### [GIVEN RECORDS]
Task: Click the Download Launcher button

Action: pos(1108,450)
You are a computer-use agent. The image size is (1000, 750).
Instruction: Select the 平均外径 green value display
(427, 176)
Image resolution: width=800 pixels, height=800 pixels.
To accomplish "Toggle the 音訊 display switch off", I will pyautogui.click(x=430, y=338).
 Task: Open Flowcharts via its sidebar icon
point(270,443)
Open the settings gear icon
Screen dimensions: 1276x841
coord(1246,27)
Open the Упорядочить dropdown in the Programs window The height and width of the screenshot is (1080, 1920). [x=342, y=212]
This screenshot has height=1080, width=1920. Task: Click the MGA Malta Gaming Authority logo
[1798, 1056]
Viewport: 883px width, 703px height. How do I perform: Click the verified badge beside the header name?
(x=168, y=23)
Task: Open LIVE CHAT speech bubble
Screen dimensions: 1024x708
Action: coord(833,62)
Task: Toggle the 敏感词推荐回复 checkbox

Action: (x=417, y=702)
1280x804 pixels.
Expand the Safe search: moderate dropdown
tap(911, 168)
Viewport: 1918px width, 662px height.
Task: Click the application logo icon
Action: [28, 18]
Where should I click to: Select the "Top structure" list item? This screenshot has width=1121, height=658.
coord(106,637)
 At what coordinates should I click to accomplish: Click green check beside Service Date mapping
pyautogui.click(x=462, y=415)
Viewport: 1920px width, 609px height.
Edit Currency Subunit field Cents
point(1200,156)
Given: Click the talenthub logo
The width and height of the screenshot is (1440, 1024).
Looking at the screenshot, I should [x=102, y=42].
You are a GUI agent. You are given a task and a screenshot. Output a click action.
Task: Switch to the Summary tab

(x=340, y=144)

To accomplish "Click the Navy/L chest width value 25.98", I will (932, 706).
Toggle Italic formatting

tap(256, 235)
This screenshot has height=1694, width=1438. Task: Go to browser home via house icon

### [EXERCISE INSTRUCTIONS]
Repeat all of the records above exactly as they appear, line for line.

### [COMPLETED EXERCISE]
Task: Click the Download Launcher button

Action: pos(1108,450)
You are a computer-use agent. The image size is (1000, 750).
Instruction: Select the 平均外径 green value display
(427, 176)
Image resolution: width=800 pixels, height=800 pixels.
To accomplish "Toggle the 音訊 display switch off", I will pyautogui.click(x=430, y=338).
 Task: Open Flowcharts via its sidebar icon
point(270,443)
Open the settings gear icon
Screen dimensions: 1276x841
coord(1246,27)
Open the Упорядочить dropdown in the Programs window The height and width of the screenshot is (1080, 1920). [x=342, y=212]
This screenshot has height=1080, width=1920. Task: Click the MGA Malta Gaming Authority logo
[1798, 1056]
Viewport: 883px width, 703px height. How do I perform: Click the verified badge beside the header name?
(x=168, y=23)
Task: Open LIVE CHAT speech bubble
Screen dimensions: 1024x708
Action: coord(833,62)
Task: Toggle the 敏感词推荐回复 checkbox

Action: (x=417, y=702)
1280x804 pixels.
Expand the Safe search: moderate dropdown
tap(911, 168)
Viewport: 1918px width, 662px height.
Task: Click the application logo icon
Action: [28, 18]
Where should I click to: Select the "Top structure" list item? This screenshot has width=1121, height=658.
coord(106,637)
 At what coordinates should I click to accomplish: Click green check beside Service Date mapping
pyautogui.click(x=462, y=415)
Viewport: 1920px width, 609px height.
Edit Currency Subunit field Cents
point(1200,156)
Given: Click the talenthub logo
The width and height of the screenshot is (1440, 1024).
Looking at the screenshot, I should [x=102, y=42].
You are a GUI agent. You are given a task and a screenshot. Output a click action.
Task: Switch to the Summary tab

(x=340, y=144)

To accomplish "Click the Navy/L chest width value 25.98", I will (932, 706).
Toggle Italic formatting

tap(256, 235)
This screenshot has height=1694, width=1438. Task: Go to browser home via house icon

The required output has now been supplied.